Hope to find some help here, thanks in advance.
1 Like
According to here, that seems like it would work fine: Multiple gradient updates with two separate losses and two classifiers sharing the same encoder - nlp - PyTorch Forums. During accumulation it’d be attached separately/referenced separately I believe, with wouldn’t cause them to entangle.
The key here is don’t call zero_grad()
before if possible. So I think we can essentially rewrite this as:
# Suppose gradient_accumulation is set to 2.
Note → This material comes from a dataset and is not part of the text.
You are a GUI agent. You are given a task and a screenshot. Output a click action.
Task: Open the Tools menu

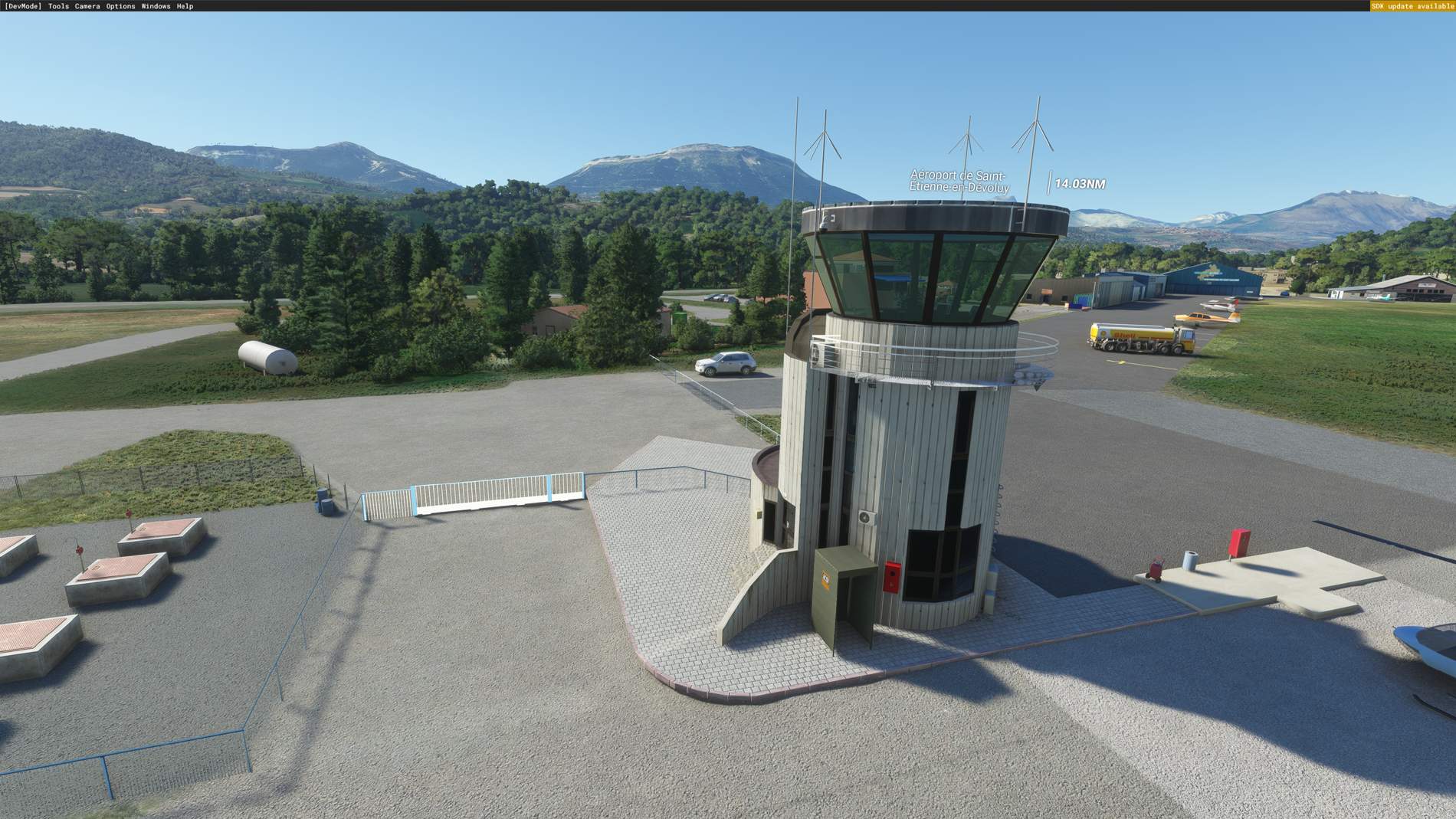pos(58,6)

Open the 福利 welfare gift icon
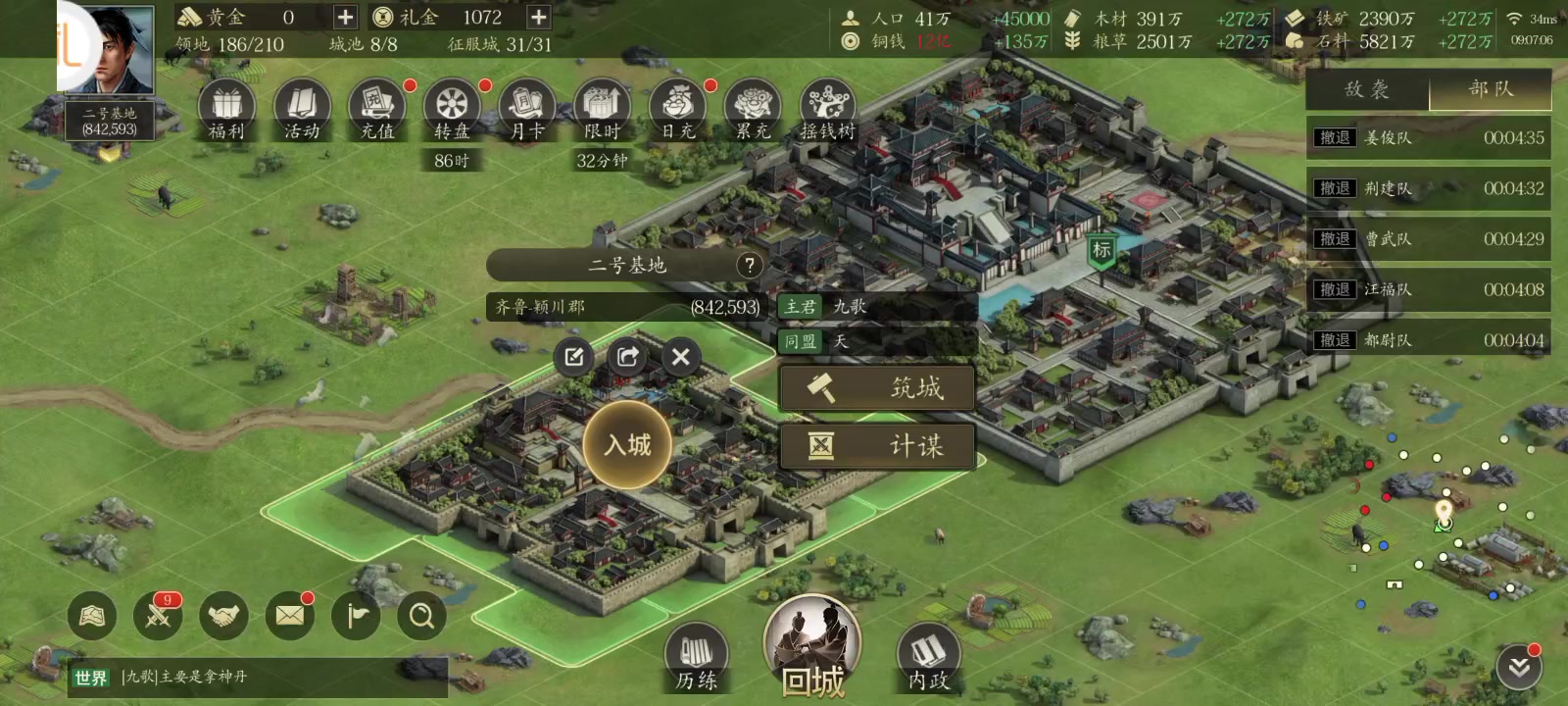[x=226, y=109]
optimizer = optim(unet.parameters())
with accelerator.accumulate(unet):
outputs = unet(input)
loss1 = loss_func1(outputs)
loss1.backward(retain_graph=True)
loss2 = loss_func2(outputs)
loss2.backward()
optimizer.step()
optimizer.zero_grad()
And this should work/be okay, the key is ensuring retain_graph=True
1 Like
Hi, thank you for the reply!
I’m sorry I didn’t make my question clear. Optimizing two loss alternately (sequentially) means loss2
is computed w.r.t the model updated by optimizing loss1
. I want to use accelerator.accumulate
doing gradient accumulation with the pseudo code in Multiple gradient updates with two separate losses and two classifiers sharing the same encoder - #2 by srishti-git1110 - nlp - PyTorch Forums.
import itertools
import torch
params = [encoder.parameters(), fc1.parameters(), fc2.parameters()]
optimizer = torch.optim.Adam(itertools.chain(*params), lr=0.01)
# optimizer.step() twice is what I exactly want.
for batch_idx, batch in dataloader_instance:
# calculate lcce and lwd
lcce.backward()
optimizer.step()
optimizer.zero_grad()
lwd = -1 * lwd
lwd.backward()
for param in encoder.parameters():
param.grad = -1*beta*param.grad
optimizer.step()
optimizer.zero_grad()
However, your current code updates the model using the sum of the accumulated gradients of the sum of loss1
and loss2
.
By the way, is it necessary to set retain_graph=True
keeping the compute graph w.r.t loss1? Since torch.Tensor.backward accumulates gradients in the leaves by default.
My advice there relies on the solution posted just below that. If it truly does I don’t know, as I’m learning this like you in this fairly niche question. Perhaps also worth asking on that forum discussion as well
1 Like